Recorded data
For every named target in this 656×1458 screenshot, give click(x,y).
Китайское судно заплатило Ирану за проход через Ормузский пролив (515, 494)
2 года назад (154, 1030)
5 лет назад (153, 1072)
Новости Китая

TASK – Can you write out the material again with every "назад" renamed to "тому назад" and nothing else altered?

TASK ANSWER –
For every named target in this 656×1458 screenshot, give click(x,y).
Китайское судно заплатило Ирану за проход через Ормузский пролив (515, 494)
2 года тому назад (154, 1030)
5 лет тому назад (153, 1072)
Новости Китая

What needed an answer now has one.